Your objective:
For the records that follow, restate each one word for word and leave the images behind.

*** Data extract

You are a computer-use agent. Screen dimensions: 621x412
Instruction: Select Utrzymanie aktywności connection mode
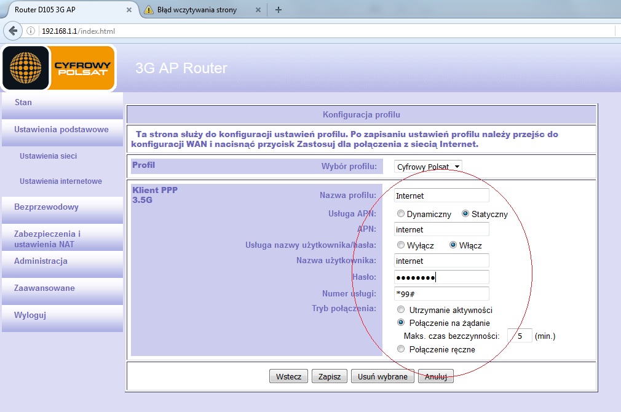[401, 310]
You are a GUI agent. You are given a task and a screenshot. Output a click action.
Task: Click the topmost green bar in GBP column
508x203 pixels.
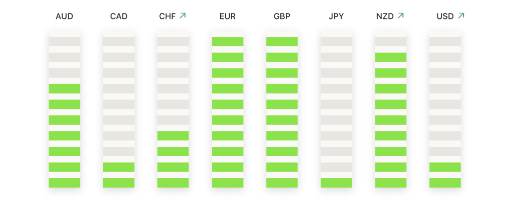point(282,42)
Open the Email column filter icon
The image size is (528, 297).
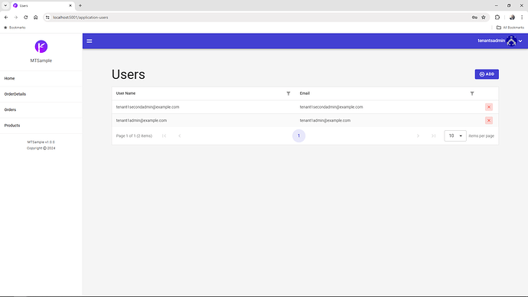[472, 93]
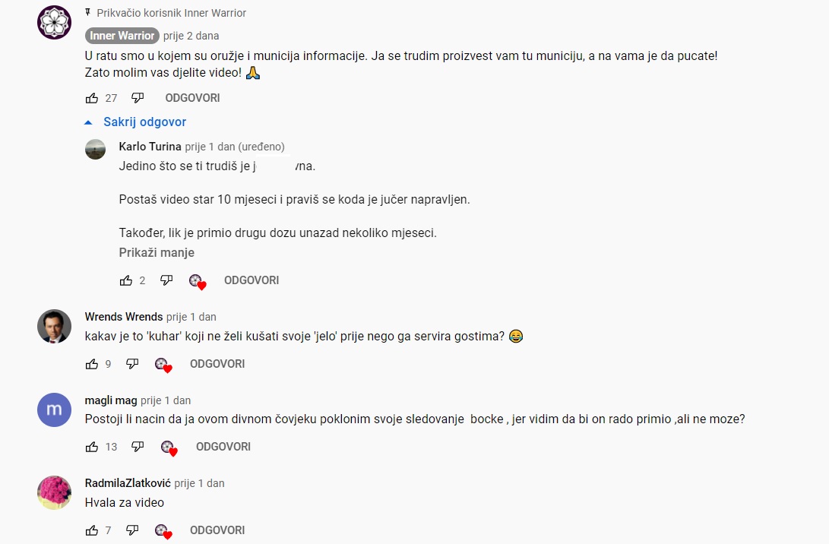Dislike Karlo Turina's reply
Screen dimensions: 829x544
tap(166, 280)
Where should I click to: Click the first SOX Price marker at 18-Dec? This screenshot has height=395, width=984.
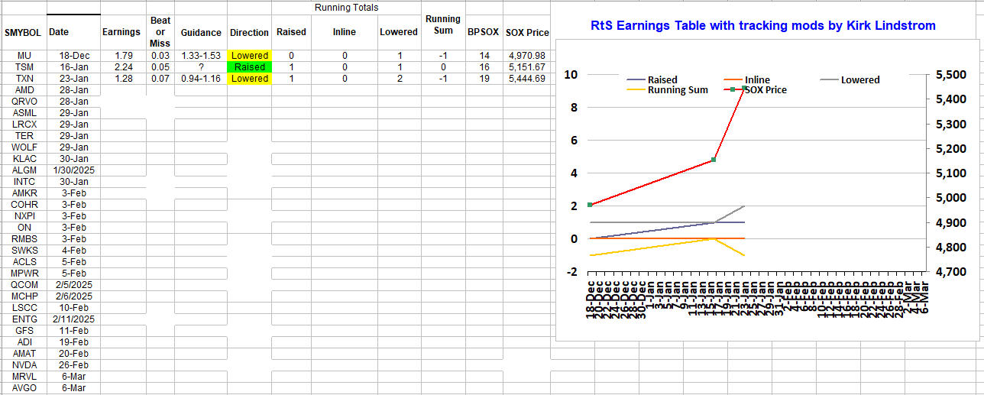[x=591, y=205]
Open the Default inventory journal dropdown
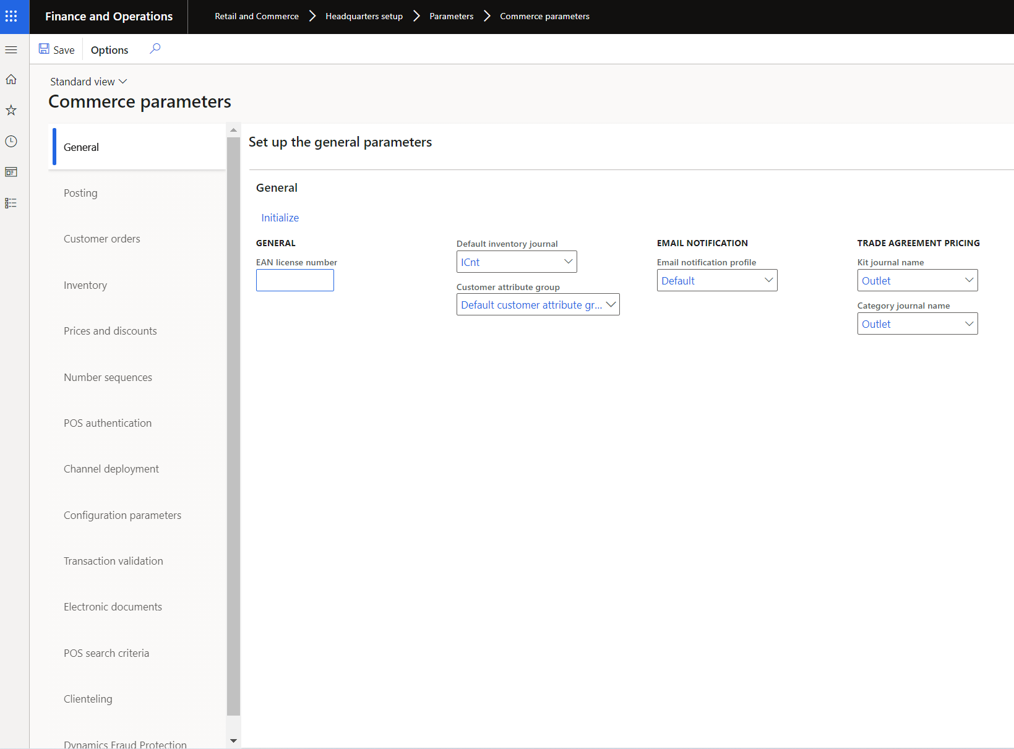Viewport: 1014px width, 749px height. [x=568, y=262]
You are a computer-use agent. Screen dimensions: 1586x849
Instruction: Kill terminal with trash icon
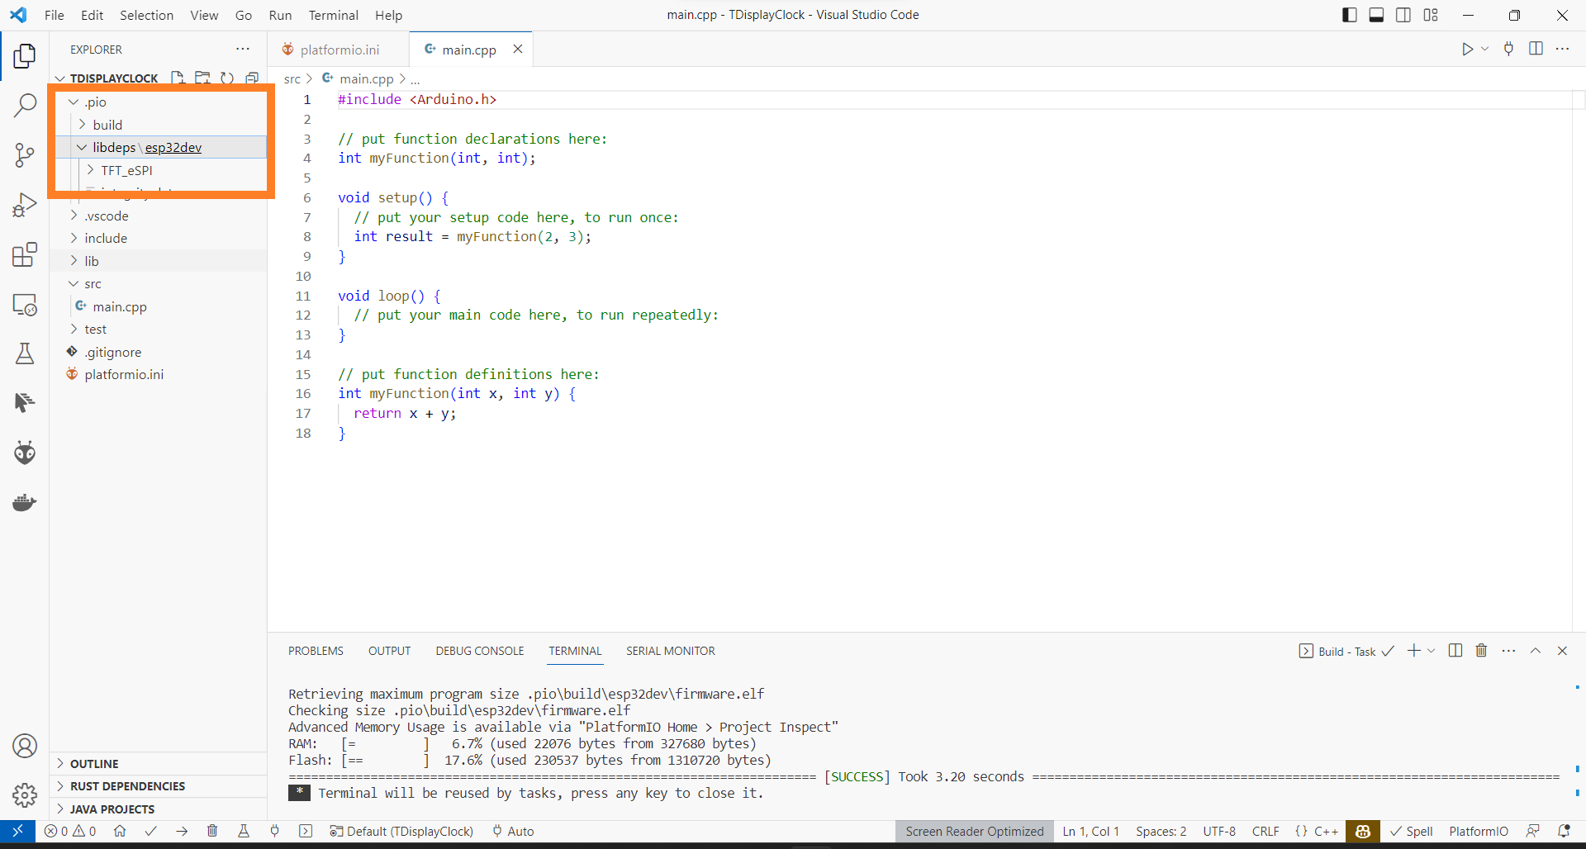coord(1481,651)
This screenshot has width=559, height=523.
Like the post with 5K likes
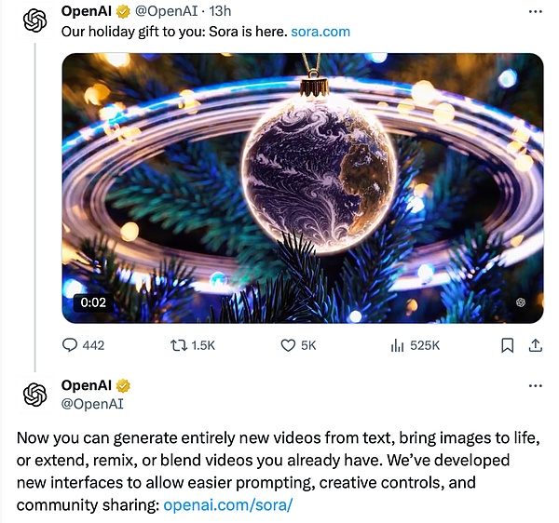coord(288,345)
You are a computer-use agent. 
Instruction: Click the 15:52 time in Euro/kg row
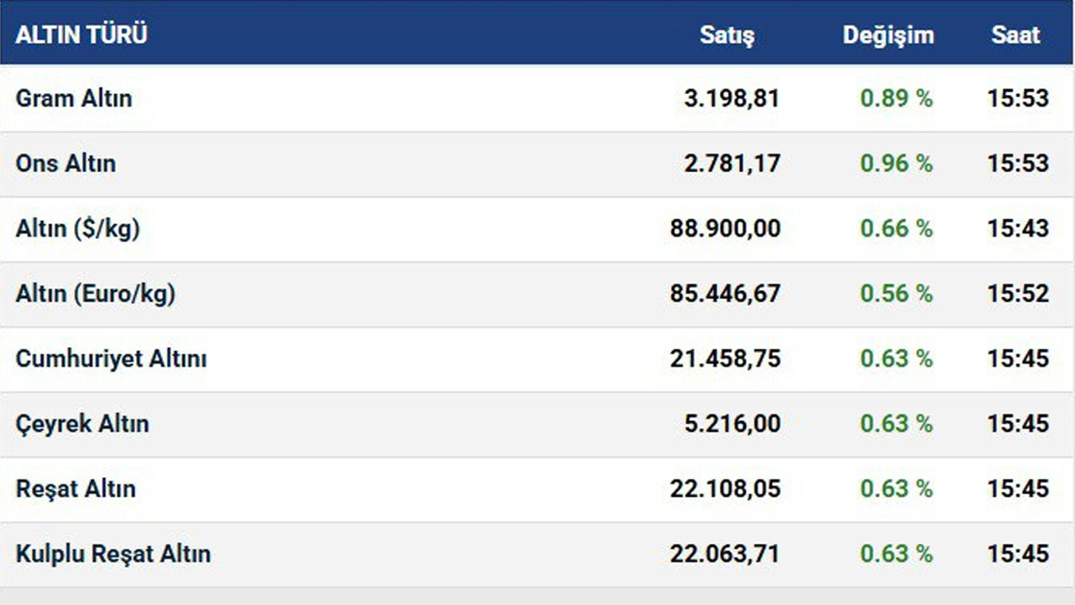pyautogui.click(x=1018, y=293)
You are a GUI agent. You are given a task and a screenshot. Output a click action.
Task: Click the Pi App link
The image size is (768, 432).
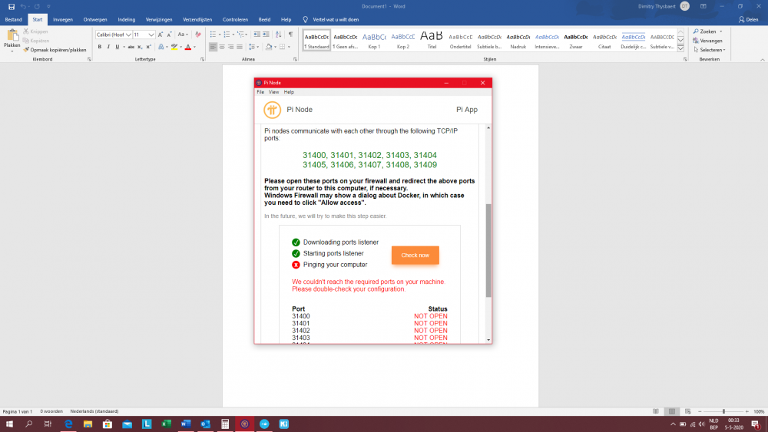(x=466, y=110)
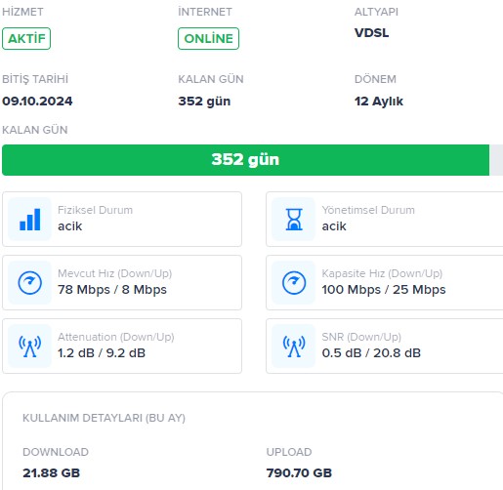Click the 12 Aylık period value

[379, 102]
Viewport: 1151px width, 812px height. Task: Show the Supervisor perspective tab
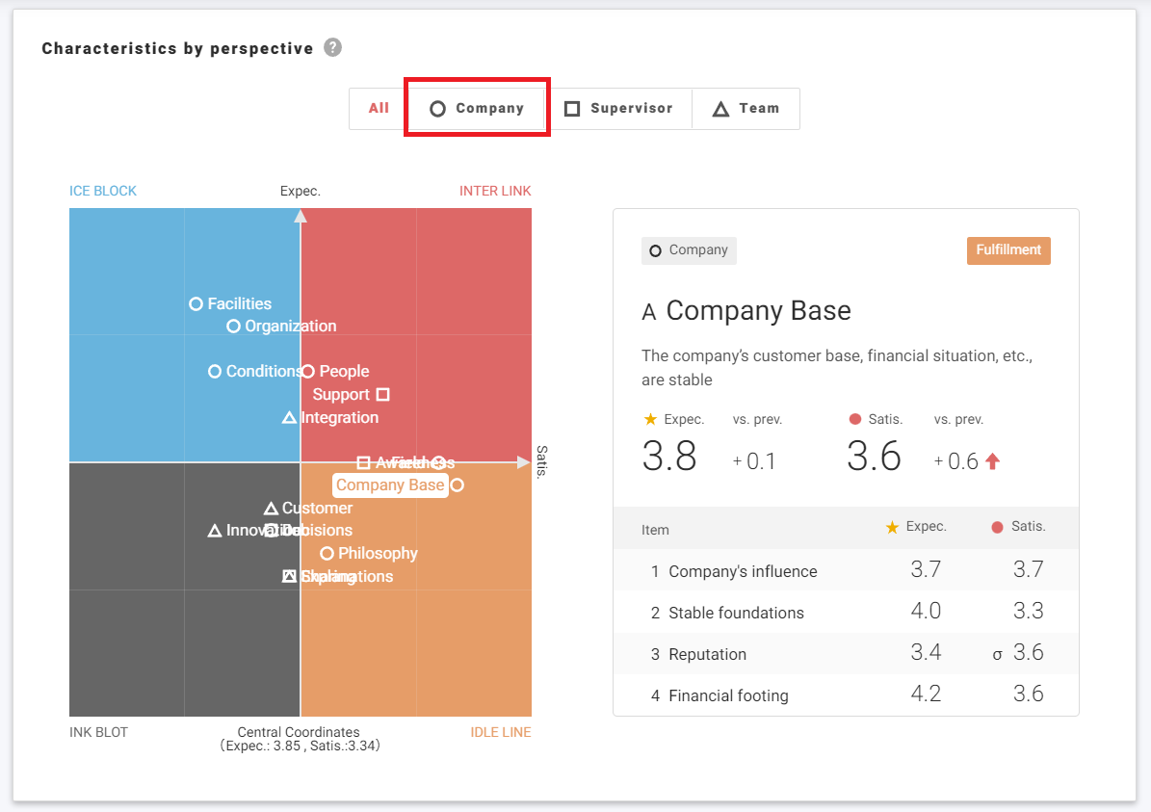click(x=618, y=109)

******

Answer section:
You are a computer-use agent. Screen dimensions: 621x412
Instruction: Select Utrzymanie aktywności connection mode
[401, 310]
You are a GUI agent. You are given a task and a screenshot. Output a click action.
Task: Click the topmost green bar in GBP column
508x203 pixels.
point(282,42)
Open the Email column filter icon
The image size is (528, 297).
[472, 93]
Dislike Karlo Turina's reply
Screen dimensions: 829x544
tap(166, 280)
Where should I click to: Click the first SOX Price marker at 18-Dec? This screenshot has height=395, width=984.
[x=591, y=205]
Open the Default inventory journal dropdown
Viewport: 1014px width, 749px height. [x=568, y=262]
You are a computer-use agent. Screen dimensions: 1586x849
Instruction: Kill terminal with trash icon
coord(1481,651)
This screenshot has width=559, height=523.
Like the post with 5K likes
coord(288,345)
You are a computer-use agent. 
Instruction: Click the 15:52 time in Euro/kg row
pyautogui.click(x=1018, y=293)
You are a GUI agent. You are given a task and a screenshot. Output a click action.
Task: Click the Pi App link
The image size is (768, 432).
(x=466, y=110)
Click the 12 Aylık period value

[379, 102]
Viewport: 1151px width, 812px height. Task: Show the Supervisor perspective tab
click(x=618, y=109)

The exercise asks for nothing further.